# Pre-Midterm 2 Review (Part I)
## ECE204 Data Science & Engineering
### This notebook contains practice questions for Midterm 2. The following topics are covered:
- Loops and Flow Control
- Pivot Tables & Data Aggregation
- Data Cleaning
- Random Numbers

## I. Loops and Flow Control

> ### Question 1
> In this question, you have to find the count of **Fibonacci** numbers in a list. In a **Fibonacci Sequence**, each number in the sequence is the sum of the two numbers that precede it. So, the sequence goes like: 0, 1, 1, 2, 3, 5, 8, 13, 21, 34, and so on. Any number that belongs in this sequence is called a **Fibonacci number**.
>
> You have been given two lists (fib_list1 and fib_list2). **Find the count of all numbers in each list which are Fibonacci numbers (Use loops to solve this problem).** <br> Eg. in a list `[2, 9, 13, 55, 56, 22]`: 2, 13 and 55  are fibonacci numbers, hence the count is `3`.
>
> `Hint`: A number _'n'_ is a fibonacci number if one or both of the expressions $(5\cdot n^2 + 4)$ or $(5\cdot n^2 – 4)$ are perfect squares.


> Solve the problem in following steps:
>
> 1. Write a function `is_perfect_square(n)` that returns `True` if `n` is a perfect square and `False` otherwise.
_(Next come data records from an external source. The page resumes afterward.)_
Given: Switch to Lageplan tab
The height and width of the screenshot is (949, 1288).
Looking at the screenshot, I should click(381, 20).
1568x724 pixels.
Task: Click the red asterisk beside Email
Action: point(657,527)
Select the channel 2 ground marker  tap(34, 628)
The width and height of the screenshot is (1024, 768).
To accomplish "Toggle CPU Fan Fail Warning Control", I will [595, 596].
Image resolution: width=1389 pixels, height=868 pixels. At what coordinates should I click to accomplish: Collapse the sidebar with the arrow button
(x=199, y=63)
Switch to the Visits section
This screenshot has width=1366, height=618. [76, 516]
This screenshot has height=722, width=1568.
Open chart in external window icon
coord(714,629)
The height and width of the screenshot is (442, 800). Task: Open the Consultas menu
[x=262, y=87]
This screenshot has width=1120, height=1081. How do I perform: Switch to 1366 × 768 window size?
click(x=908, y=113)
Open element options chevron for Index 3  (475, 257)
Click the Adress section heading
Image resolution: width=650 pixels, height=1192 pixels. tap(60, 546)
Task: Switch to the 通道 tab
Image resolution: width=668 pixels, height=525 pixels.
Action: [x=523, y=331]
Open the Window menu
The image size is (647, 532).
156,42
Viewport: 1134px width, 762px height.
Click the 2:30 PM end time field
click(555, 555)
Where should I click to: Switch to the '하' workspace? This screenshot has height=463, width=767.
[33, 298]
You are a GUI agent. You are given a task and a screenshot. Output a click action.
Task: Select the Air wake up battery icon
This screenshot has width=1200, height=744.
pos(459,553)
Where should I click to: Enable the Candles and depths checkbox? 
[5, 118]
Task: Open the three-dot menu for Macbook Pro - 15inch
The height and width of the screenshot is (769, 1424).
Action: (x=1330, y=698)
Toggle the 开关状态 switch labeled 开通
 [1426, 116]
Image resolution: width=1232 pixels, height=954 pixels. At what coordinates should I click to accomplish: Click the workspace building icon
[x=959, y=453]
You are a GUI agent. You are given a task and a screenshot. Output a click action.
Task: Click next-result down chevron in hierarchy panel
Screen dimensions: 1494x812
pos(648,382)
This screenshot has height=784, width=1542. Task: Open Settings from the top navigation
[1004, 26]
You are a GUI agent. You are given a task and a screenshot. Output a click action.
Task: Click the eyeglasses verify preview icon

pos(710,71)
For example, `is_perfect_square(9)` returns `True`. (This function has already been given)
>
>2. Write a function `is_fibonacci(n)` that returns `True` if `n` is a Fibonacci number and `False` otherwise.
>
>3. Write a function `count_fibonacci(flist)` that loops through the elements of the list `flist` and returns the total number of Fibonacci numbers >contained in the list.
>
>4. If you can get this to work, try rewriting the `count_fibonacci(flist)` function so that it **uses a list comprehension rather than a loop.**
>
>5. **Bonus question:** can you solve the entire problem in one line of code?

In [1]:
import math

# Code to find if a number is a Perfect Square : Returns True if the input is a perfect square
def is_perfect_square(n):
    x = math.sqrt(n)
    return x == int(x) and n >= 0

# Two test cases
fib_list1 = [2, 9, 13, 55, 56, 22]
fib_list2 = [0, 1, 15, 377, 2, 3, 5, 12]

In [2]:
# Solution - loop
def is_fibonacci(n):
    return is_perfect_square(5*(n**2) + 4) or is_perfect_square(5*(n**2) - 4)
    
def count_fibonacci_loop(fib_list):
    count = 0
    for i in fib_list:
        if is_fibonacci(i):
            count += 1
    return count

print(count_fibonacci_loop(fib_list1))
print(count_fibonacci_loop(fib_list2))

3
6


In [None]:
# Solution - Using list-comprehension instead of loop
def count_fibonacci_lc(fib_list):
    return len([i for i in fib_list if is_fibonacci(i)])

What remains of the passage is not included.